*** EXTRACTED INFORMATION ***

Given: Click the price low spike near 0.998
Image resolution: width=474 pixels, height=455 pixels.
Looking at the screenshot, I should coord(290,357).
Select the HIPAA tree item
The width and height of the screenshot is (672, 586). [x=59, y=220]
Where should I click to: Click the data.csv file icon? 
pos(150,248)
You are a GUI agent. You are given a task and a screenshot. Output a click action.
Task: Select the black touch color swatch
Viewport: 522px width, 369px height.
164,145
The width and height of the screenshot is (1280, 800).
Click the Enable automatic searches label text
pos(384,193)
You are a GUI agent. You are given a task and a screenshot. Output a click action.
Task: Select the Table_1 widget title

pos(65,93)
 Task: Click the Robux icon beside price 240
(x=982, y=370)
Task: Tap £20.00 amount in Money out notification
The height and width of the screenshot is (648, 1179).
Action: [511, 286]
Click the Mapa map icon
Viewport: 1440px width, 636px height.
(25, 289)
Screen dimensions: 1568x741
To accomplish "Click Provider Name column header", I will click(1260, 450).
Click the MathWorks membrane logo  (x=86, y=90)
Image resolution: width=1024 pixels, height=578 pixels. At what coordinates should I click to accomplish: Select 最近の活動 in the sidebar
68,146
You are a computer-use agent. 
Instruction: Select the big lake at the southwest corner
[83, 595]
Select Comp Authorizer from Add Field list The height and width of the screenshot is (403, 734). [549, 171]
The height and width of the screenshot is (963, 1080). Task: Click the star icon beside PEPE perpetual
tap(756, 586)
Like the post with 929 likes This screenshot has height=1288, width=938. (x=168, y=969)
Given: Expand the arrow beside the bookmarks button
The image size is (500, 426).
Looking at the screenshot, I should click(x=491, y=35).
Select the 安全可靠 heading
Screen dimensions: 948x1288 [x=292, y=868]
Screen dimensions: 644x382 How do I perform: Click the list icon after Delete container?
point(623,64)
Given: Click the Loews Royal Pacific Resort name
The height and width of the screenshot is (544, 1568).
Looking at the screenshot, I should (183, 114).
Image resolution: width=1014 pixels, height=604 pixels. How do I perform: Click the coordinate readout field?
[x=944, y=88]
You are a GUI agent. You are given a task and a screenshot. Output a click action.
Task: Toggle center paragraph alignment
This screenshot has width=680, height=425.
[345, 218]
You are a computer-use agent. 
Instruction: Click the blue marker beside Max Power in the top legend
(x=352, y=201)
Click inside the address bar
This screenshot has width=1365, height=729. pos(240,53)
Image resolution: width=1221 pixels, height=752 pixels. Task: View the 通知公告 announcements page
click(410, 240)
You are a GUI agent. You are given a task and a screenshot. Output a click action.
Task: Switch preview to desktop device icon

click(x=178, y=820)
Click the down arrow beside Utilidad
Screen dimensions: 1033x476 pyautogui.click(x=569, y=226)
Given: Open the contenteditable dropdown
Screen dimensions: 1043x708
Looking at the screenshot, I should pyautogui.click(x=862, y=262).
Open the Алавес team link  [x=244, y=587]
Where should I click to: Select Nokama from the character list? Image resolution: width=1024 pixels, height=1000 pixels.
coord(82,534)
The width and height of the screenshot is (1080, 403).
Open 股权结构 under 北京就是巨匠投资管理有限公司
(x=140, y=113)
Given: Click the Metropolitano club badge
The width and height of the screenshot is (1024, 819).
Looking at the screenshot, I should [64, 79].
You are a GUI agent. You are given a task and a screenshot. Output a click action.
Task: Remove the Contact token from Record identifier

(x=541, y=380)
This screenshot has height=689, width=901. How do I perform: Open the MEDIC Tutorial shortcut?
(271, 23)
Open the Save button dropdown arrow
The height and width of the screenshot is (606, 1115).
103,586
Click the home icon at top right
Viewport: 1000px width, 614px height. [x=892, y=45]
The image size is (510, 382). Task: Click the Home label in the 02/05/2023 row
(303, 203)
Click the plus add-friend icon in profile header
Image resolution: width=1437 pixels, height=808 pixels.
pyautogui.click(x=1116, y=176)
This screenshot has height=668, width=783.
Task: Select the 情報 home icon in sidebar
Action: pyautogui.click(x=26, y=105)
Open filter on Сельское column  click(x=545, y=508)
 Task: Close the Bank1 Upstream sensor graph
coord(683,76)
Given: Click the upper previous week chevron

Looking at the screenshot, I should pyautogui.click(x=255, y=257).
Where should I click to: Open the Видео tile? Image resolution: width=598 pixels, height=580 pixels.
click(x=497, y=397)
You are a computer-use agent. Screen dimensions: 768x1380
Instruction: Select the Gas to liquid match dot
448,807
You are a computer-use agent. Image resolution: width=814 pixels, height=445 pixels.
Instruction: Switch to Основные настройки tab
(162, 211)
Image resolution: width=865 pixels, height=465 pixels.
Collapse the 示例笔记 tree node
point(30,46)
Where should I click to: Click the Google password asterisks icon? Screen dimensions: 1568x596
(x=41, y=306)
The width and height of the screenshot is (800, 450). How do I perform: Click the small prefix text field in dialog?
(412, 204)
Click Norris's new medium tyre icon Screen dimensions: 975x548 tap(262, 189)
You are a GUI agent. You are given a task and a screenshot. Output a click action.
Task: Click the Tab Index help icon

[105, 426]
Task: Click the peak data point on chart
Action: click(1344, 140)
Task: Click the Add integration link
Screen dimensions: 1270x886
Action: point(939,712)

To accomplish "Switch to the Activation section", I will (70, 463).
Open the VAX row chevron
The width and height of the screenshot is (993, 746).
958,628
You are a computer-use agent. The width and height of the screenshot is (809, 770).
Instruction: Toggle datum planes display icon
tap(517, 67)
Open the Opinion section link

***

*YOUR TASK*
Print out all of the data above word for word.

*ANSWER BELOW*
Given: Click the price low spike near 0.998
Image resolution: width=474 pixels, height=455 pixels.
Looking at the screenshot, I should coord(290,357).
Select the HIPAA tree item
The width and height of the screenshot is (672, 586). [x=59, y=220]
Where should I click to: Click the data.csv file icon? 
pos(150,248)
You are a GUI agent. You are given a task and a screenshot. Output a click action.
Task: Select the black touch color swatch
Viewport: 522px width, 369px height.
164,145
The width and height of the screenshot is (1280, 800).
Click the Enable automatic searches label text
pos(384,193)
You are a GUI agent. You are given a task and a screenshot. Output a click action.
Task: Select the Table_1 widget title

pos(65,93)
 Task: Click the Robux icon beside price 240
(x=982, y=370)
Task: Tap £20.00 amount in Money out notification
The height and width of the screenshot is (648, 1179).
Action: [511, 286]
Click the Mapa map icon
Viewport: 1440px width, 636px height.
(25, 289)
Screen dimensions: 1568x741
To accomplish "Click Provider Name column header", I will click(1260, 450).
Click the MathWorks membrane logo  (x=86, y=90)
Image resolution: width=1024 pixels, height=578 pixels. At what coordinates should I click to accomplish: Select 最近の活動 in the sidebar
68,146
You are a computer-use agent. 
Instruction: Select the big lake at the southwest corner
[83, 595]
Select Comp Authorizer from Add Field list The height and width of the screenshot is (403, 734). [549, 171]
The height and width of the screenshot is (963, 1080). Task: Click the star icon beside PEPE perpetual
tap(756, 586)
Like the post with 929 likes This screenshot has height=1288, width=938. (x=168, y=969)
Given: Expand the arrow beside the bookmarks button
The image size is (500, 426).
Looking at the screenshot, I should click(x=491, y=35).
Select the 安全可靠 heading
Screen dimensions: 948x1288 [x=292, y=868]
Screen dimensions: 644x382 How do I perform: Click the list icon after Delete container?
point(623,64)
Given: Click the Loews Royal Pacific Resort name
The height and width of the screenshot is (544, 1568).
Looking at the screenshot, I should (183, 114).
Image resolution: width=1014 pixels, height=604 pixels. How do I perform: Click the coordinate readout field?
[x=944, y=88]
You are a GUI agent. You are given a task and a screenshot. Output a click action.
Task: Toggle center paragraph alignment
This screenshot has width=680, height=425.
[345, 218]
You are a computer-use agent. 
Instruction: Click the blue marker beside Max Power in the top legend
(x=352, y=201)
Click inside the address bar
This screenshot has width=1365, height=729. pos(240,53)
Image resolution: width=1221 pixels, height=752 pixels. Task: View the 通知公告 announcements page
click(410, 240)
You are a GUI agent. You are given a task and a screenshot. Output a click action.
Task: Switch preview to desktop device icon

click(x=178, y=820)
Click the down arrow beside Utilidad
Screen dimensions: 1033x476 pyautogui.click(x=569, y=226)
Given: Open the contenteditable dropdown
Screen dimensions: 1043x708
Looking at the screenshot, I should pyautogui.click(x=862, y=262).
Open the Алавес team link  [x=244, y=587]
Where should I click to: Select Nokama from the character list? Image resolution: width=1024 pixels, height=1000 pixels.
coord(82,534)
The width and height of the screenshot is (1080, 403).
Open 股权结构 under 北京就是巨匠投资管理有限公司
(x=140, y=113)
Given: Click the Metropolitano club badge
The width and height of the screenshot is (1024, 819).
Looking at the screenshot, I should [64, 79].
You are a GUI agent. You are given a task and a screenshot. Output a click action.
Task: Remove the Contact token from Record identifier

(x=541, y=380)
This screenshot has height=689, width=901. How do I perform: Open the MEDIC Tutorial shortcut?
(271, 23)
Open the Save button dropdown arrow
The height and width of the screenshot is (606, 1115).
103,586
Click the home icon at top right
Viewport: 1000px width, 614px height. [x=892, y=45]
The image size is (510, 382). Task: Click the Home label in the 02/05/2023 row
(303, 203)
Click the plus add-friend icon in profile header
Image resolution: width=1437 pixels, height=808 pixels.
pyautogui.click(x=1116, y=176)
This screenshot has height=668, width=783.
Task: Select the 情報 home icon in sidebar
Action: pyautogui.click(x=26, y=105)
Open filter on Сельское column  click(x=545, y=508)
 Task: Close the Bank1 Upstream sensor graph
coord(683,76)
Given: Click the upper previous week chevron

Looking at the screenshot, I should pyautogui.click(x=255, y=257).
Where should I click to: Open the Видео tile? Image resolution: width=598 pixels, height=580 pixels.
click(x=497, y=397)
You are a computer-use agent. Screen dimensions: 768x1380
Instruction: Select the Gas to liquid match dot
448,807
You are a computer-use agent. Image resolution: width=814 pixels, height=445 pixels.
Instruction: Switch to Основные настройки tab
(162, 211)
Image resolution: width=865 pixels, height=465 pixels.
Collapse the 示例笔记 tree node
point(30,46)
Where should I click to: Click the Google password asterisks icon? Screen dimensions: 1568x596
(x=41, y=306)
The width and height of the screenshot is (800, 450). How do I perform: Click the small prefix text field in dialog?
(412, 204)
Click Norris's new medium tyre icon Screen dimensions: 975x548 tap(262, 189)
You are a GUI agent. You are given a task and a screenshot. Output a click action.
Task: Click the Tab Index help icon

[105, 426]
Task: Click the peak data point on chart
Action: click(1344, 140)
Task: Click the Add integration link
Screen dimensions: 1270x886
Action: point(939,712)

To accomplish "Switch to the Activation section", I will (70, 463).
Open the VAX row chevron
The width and height of the screenshot is (993, 746).
958,628
You are a computer-use agent. The width and height of the screenshot is (809, 770).
Instruction: Toggle datum planes display icon
tap(517, 67)
Open the Opinion section link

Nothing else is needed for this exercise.